Tim Collard's blog on (and off) the Daily Telegraph

This blog is based on the one I write on the Daily Telegraph website (blogs.telegraph.co.uk/news/author/timcollard). But it also contains posts which the Telegraph saw fit to spike, or simply never got round to putting up.

I'm happy for anyone to comment, uncensored, on anything I have to say. But mindless abuse, such as turns up on the Telegraph site with depressing regularity (largely motivated my my unrepentant allegiance to the Labour Party), is disapproved of. I am writing under the name which appears on my passport and birth certificate; anyone else is welcome to write in anonymously, but remember that it is both shitty and cowardly to hurl abuse from under such cover. I see the blogosphere as the equivalent of a pub debate: a bit of knockabout and coarse language is fine, but don't say anything that would get you thumped in the boozer. I can give as good as I get, and I know how to trace IP addresses.

Wednesday, 30 September 2009

Comeback Kid Mandelson points the way to China. The Tories don't even know where it is

Say what you like about Peter Mandelson, but he’s certainly played a blinder this week. First, a Conference speech in which he just about realised the impossible dream of winning the love of the Labour Party. Using his own comeback(s) as an inspiration for the desired comeback of his Party was a piece of unbelievable chutzpah; in this form he leaves Derren Brown standing as an illusionist.

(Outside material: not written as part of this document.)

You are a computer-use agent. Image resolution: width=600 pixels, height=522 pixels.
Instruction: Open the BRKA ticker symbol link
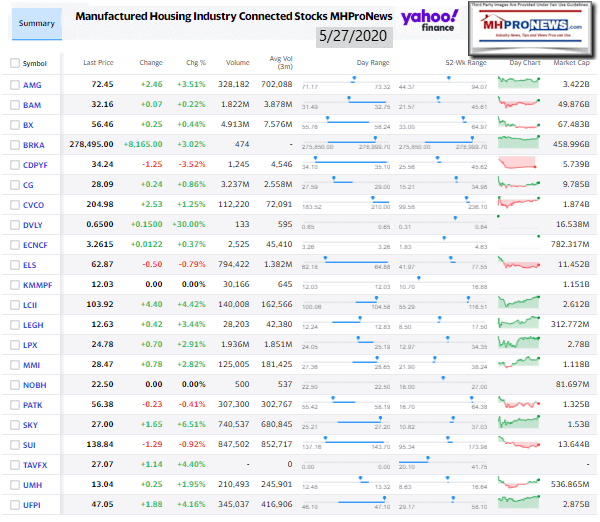[x=35, y=144]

And now a full-dress piece on China in today’s Telegraph. The impression (however misleading) is that the great man has found time amid the hurly-burly of a crucial Conference to regale us with words of well-matured wisdom.

It’s hardly an original observation that China will be a key economic player for the foreseeable future. But Lord M is reminding us of two things: firstly, that we have not done as much as we might have to realise those opportunities; and secondly, more subtly, that one racks one’s brains for the slightest scrap of evidence that Messrs Cameron and Osborne even know where China is. (Note for Tory conference organisers: it’s up in the top right hand corner, usually coloured yellow.)

It’s an uphill struggle. The Chinese – and who can blame them – are determined that if there’s money to be made out of their modernisation, it should be made by Chinese people. In the early days of China’s opening to the world economy, it used to be horribly difficult to repatriate one’s profits even if one made any. The example Mandelson gave of a successful British project was the Pilkington glass plant in Shanghai. Nothing wrong with that. But this project began in the 1980s, and I imagine returns in the early days were not high. You need to hunker down for the long term, as many Germans, Americans etc. have done. An atmosphere in which you have to deliver shareholder value in six months max or you can forget it doesn’t help.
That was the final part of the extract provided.